Six days?!! It must be a pretty small tank. My 5# tank can run about 5 - 6 weeks providing CO2 to a 45 gallon and a 30 gallon aquarium.


----------



## Newt (Apr 1, 2004)

Seattle_Aquarist said:


> Hi fiftyfiveg,
> 
> I hook up the CO2 when I get home. Granted the cylinder is typically cool/cold, and the cylinder pressure reads lower than the 800+ pounds it usually does as does the secondary pressure.
> 
> I do not adjust any of my needle valves or setting. So although the flow may be slightly lower than normal for several hours, I feel some flow is better than no flow. Once the cylinder attains normal room pressure output returns to normal.


+1


----------



## AquaDean (Oct 29, 2009)

fiftyfiveg said:


> Thanks Roy... I hook up a newly filled tank when it still cold. It lasts about 6 days. I was told on another forum that you have to wait 24 hours before connect regulator to a newly filled tank.


+1 to Roy, your tank should be lasting way more that six days. Unless it is a very small tank or you are using a very high bubble count. One of my 5lb tanks only lasted a few days and I figured that something wasn't right. Found a leak in one of the needle valve seals, once repaired that tank is now lasting several months.


----------



## fiftyfiveg (May 11, 2009)

It's a brand new 5lb aluminum tank and it should last me more than 6 days of 30 bpm for 8 hours/day. How do you isolate a leak? soap method?

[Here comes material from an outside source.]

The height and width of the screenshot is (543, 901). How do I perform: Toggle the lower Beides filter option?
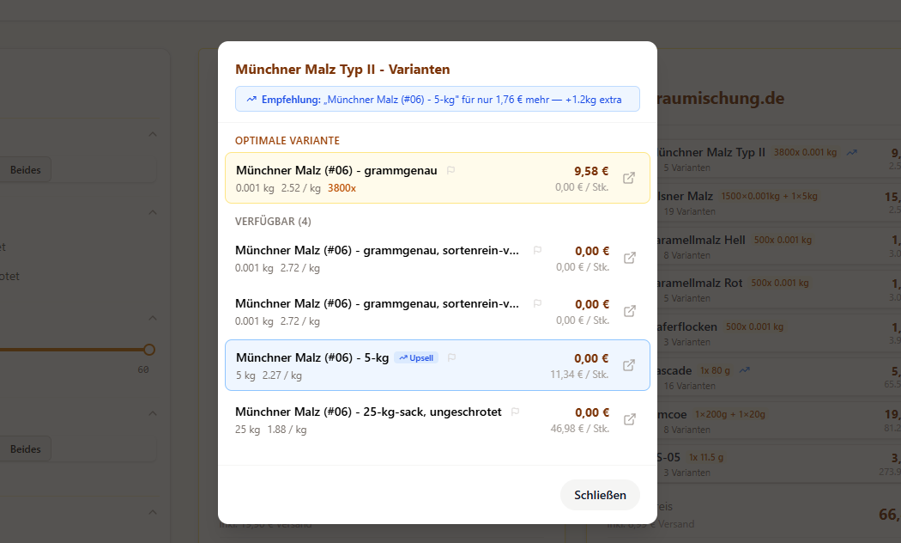26,448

Thank you everyone for your inputs.


----------



## Seattle_Aquarist (Mar 7, 2008)

Hi fiftyfiveg,

Yes, assuming it is being filled fully it should last you more like 3 - 6 months. To locate a leak I start by turning off all my filters and pumps and just listen. If it is a larger leak I can usually hear it. I start by putting my ear near the various connections and listen for the "hiss". To locate smaller leaks I have to use soapy water. I start at the tank / regulator connector and work my way toward the tank. Usually my problem is either the tank/regulator connection or near my needle valve. I don't use a bubble counter but I have seen several posts were they seem to be a problem area as well. Keep us posted!


----------



## TAB (Feb 7, 2009)

sounds like a leak to me, underfilled bottle, or a clog some where.


----------